Hardest, of course, was Lorenzo’s criticism of my own work. He admired my perseverance in building up THE SUN, my ability to attract writers, my editing, my smile — but my writing . . . well, Sy, to tell you the truth . . . what was it Ram Dass once told you — that you were a nice guy but a little mushy?. . . . I had trouble separating the “eternal” from the “temporal,” Lorenzo said, though averred that this was a problem for all writers, himself included, and he suggested that I (like him) went in for emotional overkill. In brief, “There’s too much Safransky.” My ego (like his) (like all writers) screamed bloody murder, but of course there was truth in what he said.

 

For me to collaborate with anyone on this book took a certain daring. Sure, I’ve worked closely with others over the years, their passions shaping and reshaping the magazine. I never wanted THE SUN to speak only for me. But there’s no denying it does speak for me and I for it. In the garden of my heart, we are a dark tangle; we wind around each other like vines, THE SUN and I, each other’s root and flower.

A devoted gardener I am, and proud, and possessive — the first one here in the morning, the last to leave, keeper of the garden gate. Yet here’s this guy I’ve never met — he’s just a voice on the phone to me, some long letters, a couple of photographs — here he comes on crutches down the winding path, shaking his head when he sees where I’ve put the roses . . . Good God! He’s walking on the goddamned grass!. . . .

How did we do it, Lorenzo? How did we end up with this book that delights the both of us so? We couldn’t even agree on the title, remember? You suggested we fashion something catchy, and for hours I sat here with Carol and Ben and Mitzi and whoever else wandered in, reaching deep into the collective psyche and coming up with used Kleenex and lint; it’s startling how many cliches there are to choose from — but finally the darkness was pierced: the right balance, the precise imagery to evoke a decade of illumination, the magazine’s real fire and grit: Stubborn Light. What do you think?

Lorenzo is quiet on the other end of the phone, three thousand — or is it three million? — miles away. Lorenzo, are you there? I’m waiting, Lorenzo, we’re all waiting, for the seal, the approval, the satisfied kiss. . . .

No.

No? Just no?

Lorenzo has another title in mind: A Bell Ringing in the Empty Sky.
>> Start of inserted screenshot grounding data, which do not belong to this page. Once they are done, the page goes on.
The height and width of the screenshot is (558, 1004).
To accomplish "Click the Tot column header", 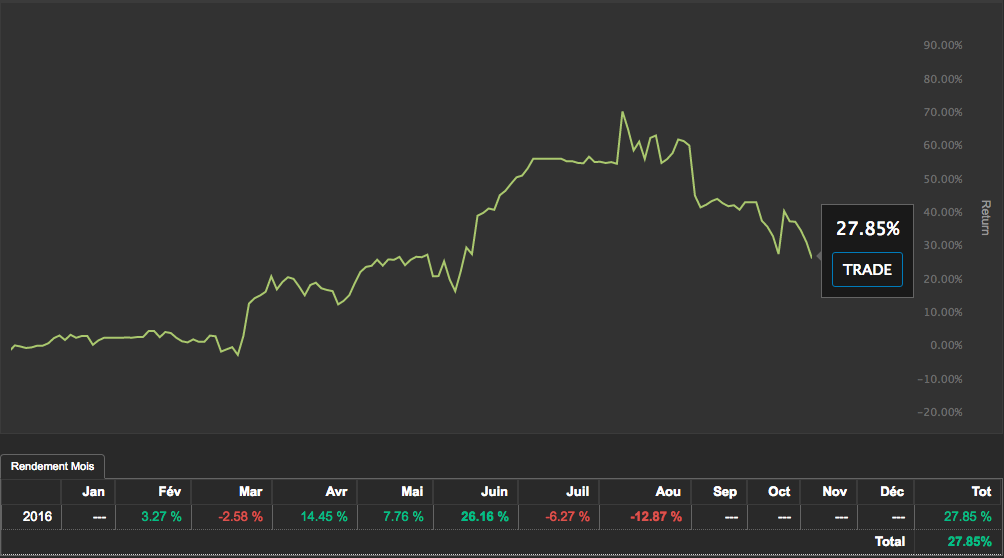I will coord(981,491).
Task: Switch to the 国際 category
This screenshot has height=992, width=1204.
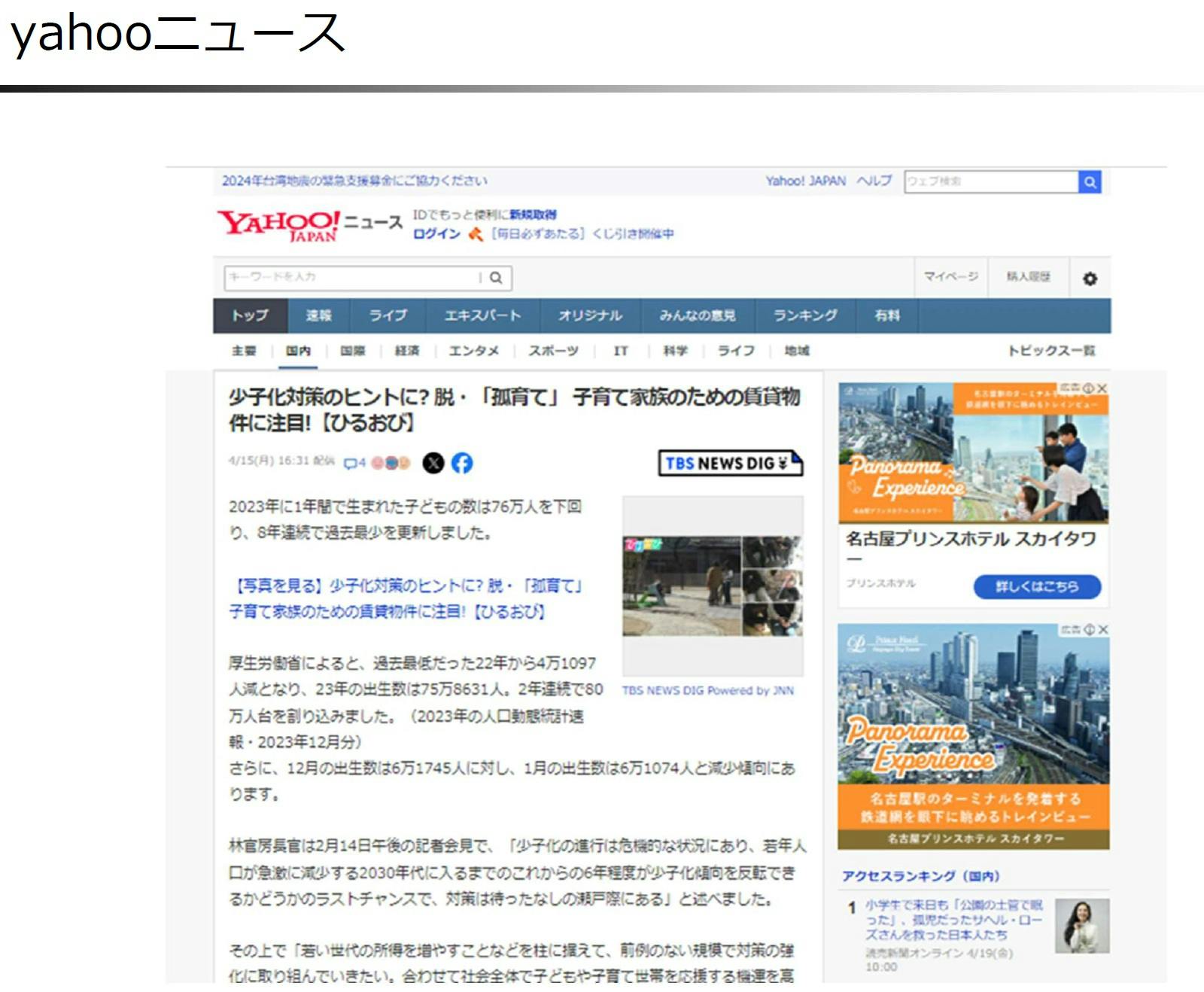Action: coord(352,351)
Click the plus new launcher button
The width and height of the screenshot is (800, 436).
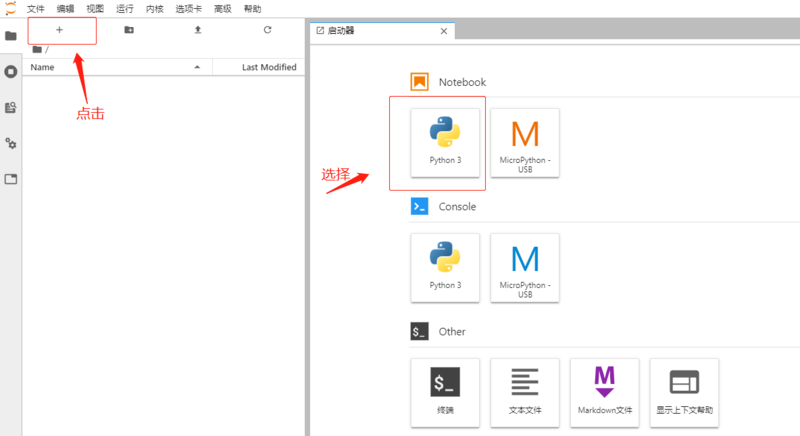coord(59,30)
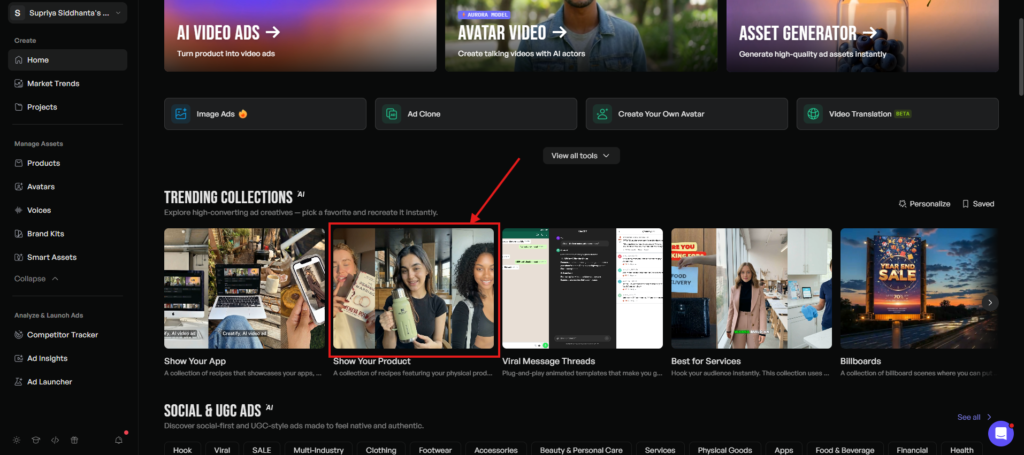Click See all for Social & UGC Ads
The height and width of the screenshot is (455, 1024).
click(974, 417)
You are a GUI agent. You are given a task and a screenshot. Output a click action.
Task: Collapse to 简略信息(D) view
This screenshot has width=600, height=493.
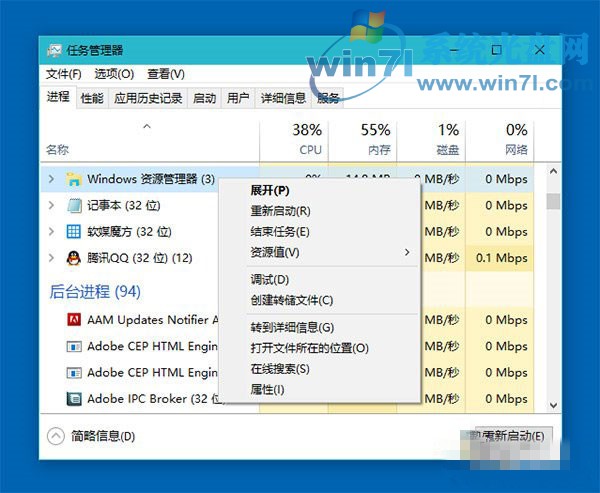pos(90,436)
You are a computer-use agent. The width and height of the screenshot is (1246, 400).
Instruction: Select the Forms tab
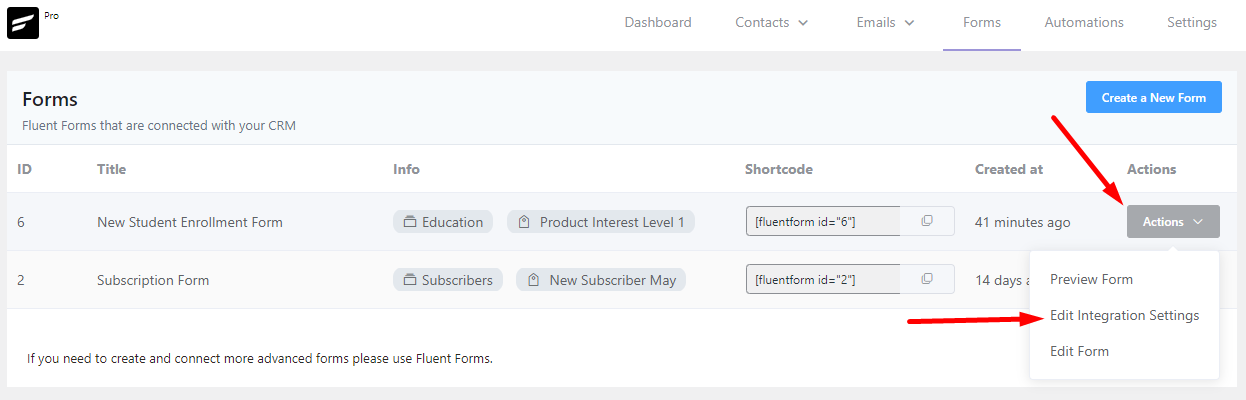coord(982,23)
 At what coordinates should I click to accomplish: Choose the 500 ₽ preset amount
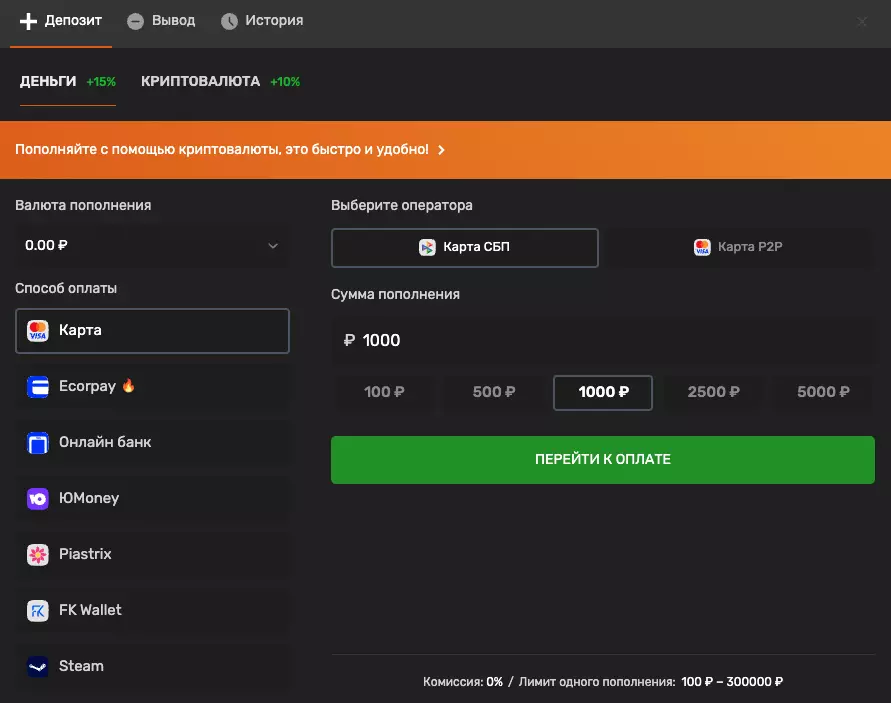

Say that again, Lorenzo. Oh. Well, sure, it’s nice. Very nice. . . . Ah, what does it mean?

It’s from an old Zen story, Lorenzo says. It’s a great title, he says. Much better than Stubborn Light, he says. Why don’t I think about it, he says.

Why don’t you think about Stubborn Light, I say.

Lorenzo says it would be better for me to think about A Bell Ringing. . . .

 

Once again, I give in. Not very stubborn, am I? Doug Cruickshank — Lorenzo’s buddy and a top-notch graphic artist who designed and put together the book with remarkable elegance — joked one day, “Lorenzo says you must think he’s your father, since you’re so eager to please him.” Indeed, Lorenzo himself implored me, “Do not accept my idols as your own.” (Funny, that’s what my father told me, too, while silently hoping, of course, that I would.)

But that’s not why I went along with the title — which by the way, I’m now fond of; like a good poem it picks you up and sets you down a little way from where you were — or why I agreed with so many of Lorenzo’s other choices. And it’s not because it’s his money that’s paying for the book. In fact, it’s not even that I’ve tried to please him (anymore than I still, regrettably, try to please anyone, when I forget who I am and why I’m here).

It’s simpler: I stand in awe of the guy. I marvel at the way he thinks and at what he’s done. I know he’s no saint (were the saints saints?) but I also know how much I have to learn from him, which is a gift for which I’m thankful: to Lorenzo, certainly — which was my reason for writing this — and to the unseen source which brought us together, and which leaves its signature wherever we’ve learned to read it, on whatever we choose to treasure.